How do I create a SQL query "For each job, show the project in which the most people having tha-CodePudding

Given entity-relationship diagram like this, how do I complete the task that I typed out in the title?
I know that I need to create some subquery (correlated perhaps) but I just can't wrap my mind around this as examples like this haven't really been taught on the course.
I also cannot find any examples similiar to this one on the Internet, only simple correlated subquery related stuff (Maybe this one is also simple and I just can't notice something very obvious lol)
Help would be appreciated so I can get the general idea on how it should be done :)
In case the task description is not clear - emp has "job" field which has values like 'MANAGER', 'CLERK', 'ANALYST' and we want to show in which project worked the most of people having that job. Possible output:
job pname
MANAGER PROJ1
CLERK PROJ3
ANALYST PROJ2

CodePudding user response：

From my interpretation of the question, you should be able to use an aggregate function to get the number of people that were assigned to a job. The query you use could look something like this:

select projNo, count(empNo) 'Number of People on Job' from proj_emp group by projNo;

I have created an example on this SQL Fiddle, you can find that here.

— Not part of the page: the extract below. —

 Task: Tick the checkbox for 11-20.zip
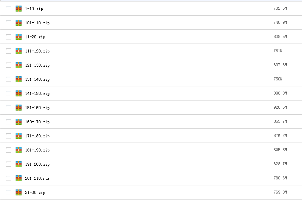click(x=9, y=37)
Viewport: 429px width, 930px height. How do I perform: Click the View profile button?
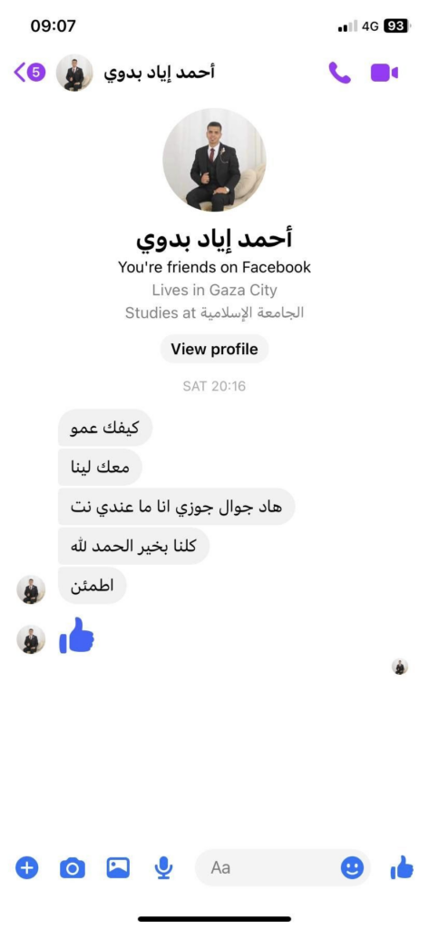[x=214, y=349]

If you wanted to show some more detail about a project, then you will just have to do a simple table join, or similar

CodePudding user response：

From what I see, Job should be normalized into it's own table (jobno, jobname), but given what you have, I think something like the following might work.

SELECT J.job, TP.pname, TP.emp_count
FROM (
    SELECT DISTINCT E.job FROM emp E)
) J
CROSS APPLY (
    SELECT TOP 1 P.pname, COUNT(*) AS emp_count
    FROM emp E
    JOIN proj_emp PE ON PE.empno = E.empno
    JOIN proj P ON p.projno = PE.projno
    WHERE E.job = J.job
    GROUP BY P.pname
    ORDER BY COUNT(*) DESC
) TP

If you need additional project fields, you would need to add them to the selects and the GROUP BY.

The above does not account for ties and will pick one of the tying project arbitrarily. Expanding the ORDER BY can make this less arbitrary. To return all tying projects would require more work. One approach would be for one CROSS APPLY to calculate the MAX(COUNT(*)) for projects associated with a given job, and a second retrieving the project information subject to a HAVING COUNT(*) = previously_calculated_max.

~~There may be a better way to do this using windowing functions, but that is not my expertise. Others may have suggestions along those lines.~~

ADDENDUM: Here is a query using windowing functions

SELECT A.job, A.pname, A.emp_count
FROM (
  SELECT E.job, P.pname, COUNT(*) AS emp_count, MAX(COUNT(*)) OVER(PARTITION BY E.job) AS max_count
  FROM proj P
  JOIN proj_emp PE ON PE.projno = P.projno
  JOIN emp E ON E.empno = PE.empno
  GROUP BY E.job, P.pname
) A
WHERE A.emp_count = A.max_count;